Er verwies auf Schweizer Firmen wie ABB, Stadler Rail, UBS und Credit Suisse, die in Polen investierten. Parteikollege Andreas Aebi (Bern) wunderte sich darüber, dass nur die Schweiz Eintrittsgeld für den EU-Markt zahlen muss und umgekehrt nicht auch die Union der Schweiz. Nach der Logik der Kohäsionsmilliarde kämen solche Gelder wohl strukturschwachen Regionen wie dem Jura zugute.

Dass die Volkspartei nicht gegen die 2016 vom Parlament beschlossene gesetzliche Grundlage für den Erweiterungs-Beitrag das Referendum ergriffen hatte, wurde den SVP-Votanten wiederholt unter die Nase gerieben. Diese Gelegenheit sei der SVP damals durch die Lappen gegangen, sagte Keller.

Der Nationalrat lehnte Anträge auf Nichteintreten oder Rückweisung der Vorlage an den Bundesrat mit 125 zu 67 beziehungsweise 119 zu 73 Stimmen ab.

Wechselnde Mehrheiten

Bei den Befürwortern der Kohäsionsmilliarde gab es zwei Gruppen. SP, Grüne und GLP wollten die Beiträge an keinerlei Bedingungen knüpfen. Nach dem Willen von CVP und FDP sollte der Bundesrat die Gelder erst freigeben, wenn die EU der Schweiz die Börsenäquivalenz unbefristet gewährt, sie uneingeschränkt am EU-Forschungsprogramm Horizon und an Erasmus Plus (Förderung der Berufsbildung) teilnehmen lässt sowie auf weitere diskriminierende Massnahmen verzichtet.

Damit wäre der Nationalrat deutlich weiter gegangen als der Ständerat. Dieser hat Ende 2018 ein erstes Mal über den Kohäsionsbeitrag diskutiert und dabei ebenfalls eine Hürde aufgestellt: Der Bundesrat darf keine Beiträge zahlen, «wenn und solange die EU diskriminierende Massnahmen gegen die Schweiz erlässt». Im Zentrum der Debatte stand damals die Börse.

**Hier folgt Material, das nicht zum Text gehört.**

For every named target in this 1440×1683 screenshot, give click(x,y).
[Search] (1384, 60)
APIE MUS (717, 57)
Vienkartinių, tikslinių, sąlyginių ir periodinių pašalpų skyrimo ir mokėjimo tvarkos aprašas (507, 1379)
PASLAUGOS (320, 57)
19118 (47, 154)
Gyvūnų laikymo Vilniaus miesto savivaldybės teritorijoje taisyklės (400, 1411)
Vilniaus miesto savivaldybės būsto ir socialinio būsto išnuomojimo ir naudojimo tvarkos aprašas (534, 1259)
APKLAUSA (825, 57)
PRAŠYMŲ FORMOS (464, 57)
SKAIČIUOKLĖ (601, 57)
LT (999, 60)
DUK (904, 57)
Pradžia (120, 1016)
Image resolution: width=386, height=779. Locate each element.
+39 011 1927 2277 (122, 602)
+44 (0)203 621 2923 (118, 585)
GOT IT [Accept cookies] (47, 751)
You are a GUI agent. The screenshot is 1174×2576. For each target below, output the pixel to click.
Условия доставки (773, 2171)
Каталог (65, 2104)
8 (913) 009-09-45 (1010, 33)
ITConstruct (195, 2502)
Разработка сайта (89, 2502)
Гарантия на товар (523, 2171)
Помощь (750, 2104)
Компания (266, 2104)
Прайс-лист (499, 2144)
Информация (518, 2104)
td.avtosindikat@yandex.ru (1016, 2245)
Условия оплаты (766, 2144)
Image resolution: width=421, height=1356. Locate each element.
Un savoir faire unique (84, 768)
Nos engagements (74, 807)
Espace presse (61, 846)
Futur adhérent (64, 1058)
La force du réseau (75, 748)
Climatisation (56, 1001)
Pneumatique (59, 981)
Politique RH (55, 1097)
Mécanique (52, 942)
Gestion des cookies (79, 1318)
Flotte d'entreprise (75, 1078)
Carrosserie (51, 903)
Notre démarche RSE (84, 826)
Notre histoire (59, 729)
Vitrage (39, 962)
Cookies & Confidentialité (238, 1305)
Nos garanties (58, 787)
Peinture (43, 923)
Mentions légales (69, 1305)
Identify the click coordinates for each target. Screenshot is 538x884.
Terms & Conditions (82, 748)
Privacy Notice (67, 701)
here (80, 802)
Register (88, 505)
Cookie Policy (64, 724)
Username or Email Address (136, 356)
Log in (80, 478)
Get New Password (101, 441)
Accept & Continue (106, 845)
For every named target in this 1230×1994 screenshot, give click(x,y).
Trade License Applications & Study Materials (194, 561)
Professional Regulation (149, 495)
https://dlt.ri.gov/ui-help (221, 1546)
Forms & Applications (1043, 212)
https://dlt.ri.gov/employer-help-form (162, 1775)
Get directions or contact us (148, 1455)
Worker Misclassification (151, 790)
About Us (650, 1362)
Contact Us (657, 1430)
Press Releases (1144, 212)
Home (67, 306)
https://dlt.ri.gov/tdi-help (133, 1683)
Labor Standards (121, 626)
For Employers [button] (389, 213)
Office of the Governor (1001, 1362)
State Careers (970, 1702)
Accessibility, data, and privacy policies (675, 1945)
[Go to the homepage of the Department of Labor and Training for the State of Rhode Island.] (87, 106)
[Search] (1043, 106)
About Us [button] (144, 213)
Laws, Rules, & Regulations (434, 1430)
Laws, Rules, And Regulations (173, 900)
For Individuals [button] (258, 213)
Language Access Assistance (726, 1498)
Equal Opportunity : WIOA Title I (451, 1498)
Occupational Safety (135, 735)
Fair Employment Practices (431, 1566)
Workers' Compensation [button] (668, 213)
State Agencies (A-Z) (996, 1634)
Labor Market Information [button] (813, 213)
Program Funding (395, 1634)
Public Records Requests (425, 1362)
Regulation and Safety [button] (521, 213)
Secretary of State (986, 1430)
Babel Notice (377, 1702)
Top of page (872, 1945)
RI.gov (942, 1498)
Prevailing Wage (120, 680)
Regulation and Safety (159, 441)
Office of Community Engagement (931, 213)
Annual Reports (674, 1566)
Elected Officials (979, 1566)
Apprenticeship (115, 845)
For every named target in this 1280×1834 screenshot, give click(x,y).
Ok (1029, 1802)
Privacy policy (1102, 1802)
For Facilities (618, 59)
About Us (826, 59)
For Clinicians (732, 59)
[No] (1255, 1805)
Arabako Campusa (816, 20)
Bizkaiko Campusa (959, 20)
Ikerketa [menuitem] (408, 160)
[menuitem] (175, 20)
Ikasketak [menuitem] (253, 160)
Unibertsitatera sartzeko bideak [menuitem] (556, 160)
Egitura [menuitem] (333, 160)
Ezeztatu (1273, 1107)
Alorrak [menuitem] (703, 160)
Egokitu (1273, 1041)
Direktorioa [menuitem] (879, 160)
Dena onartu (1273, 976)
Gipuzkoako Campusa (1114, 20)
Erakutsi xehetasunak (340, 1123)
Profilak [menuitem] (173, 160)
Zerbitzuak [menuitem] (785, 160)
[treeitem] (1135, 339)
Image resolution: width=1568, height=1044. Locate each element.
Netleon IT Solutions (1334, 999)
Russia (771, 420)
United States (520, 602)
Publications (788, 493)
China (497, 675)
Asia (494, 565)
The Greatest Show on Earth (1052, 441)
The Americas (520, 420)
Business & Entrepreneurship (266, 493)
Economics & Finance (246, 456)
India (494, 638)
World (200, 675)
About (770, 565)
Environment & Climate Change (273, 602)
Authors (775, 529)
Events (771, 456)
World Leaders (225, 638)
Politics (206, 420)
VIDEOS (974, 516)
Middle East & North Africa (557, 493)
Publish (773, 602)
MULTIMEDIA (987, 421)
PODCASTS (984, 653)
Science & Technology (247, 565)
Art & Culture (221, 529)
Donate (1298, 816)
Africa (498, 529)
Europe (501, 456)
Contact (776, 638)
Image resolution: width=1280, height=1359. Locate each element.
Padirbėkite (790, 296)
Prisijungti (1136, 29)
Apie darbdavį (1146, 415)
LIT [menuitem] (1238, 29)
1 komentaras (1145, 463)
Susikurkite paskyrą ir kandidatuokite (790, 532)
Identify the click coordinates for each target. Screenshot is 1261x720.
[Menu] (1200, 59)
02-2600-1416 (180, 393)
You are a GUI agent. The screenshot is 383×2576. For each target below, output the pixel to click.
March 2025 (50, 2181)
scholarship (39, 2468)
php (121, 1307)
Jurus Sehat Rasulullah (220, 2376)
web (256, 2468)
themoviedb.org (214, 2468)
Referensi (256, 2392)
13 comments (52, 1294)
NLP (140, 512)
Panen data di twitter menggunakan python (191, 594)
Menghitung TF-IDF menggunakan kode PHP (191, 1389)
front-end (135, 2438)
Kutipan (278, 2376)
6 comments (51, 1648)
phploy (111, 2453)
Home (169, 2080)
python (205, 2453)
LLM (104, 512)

Der Nationalrat hat sich am Montag nun überraschend dem Ständerat angeschlossen. Der Entscheid kam infolge wechselnder Mehrheiten zustande, weil die SVP noch schärfere Bedingungen verlangte und für die Linke, die BDP und die GLP schon der von CVP und FDP unterstützte Vorschlag der Aussenpolitischen Kommission zu weit ging. Somit gibt es in diesem Punkt keine Differenz mehr. Nun wird es am Bundesrat liegen, zu entscheiden, was «diskriminierende Massnahmen» sind und wann sie enden.

Viel Taktik

Mitte-links argumentierte, das Parlament würde mit allzu spezifischen Auflagen den diplomatischen Spielraum des Bundesrats in den Gesprächen mit der EU zu stark einschränken. In diesem Sinne äusserte sich auch Aussenminister Ignazio Cassis. Er warnte zudem davor, die Hebelwirkung des Kohäsionsbeitrags in den Verhandlungen mit Brüssel zu überschätzen. Er versicherte indes, dass der Bundesrat bei seinem Entscheid die Grosswetterlage im Verhältnis zur EU berücksichtigen werde.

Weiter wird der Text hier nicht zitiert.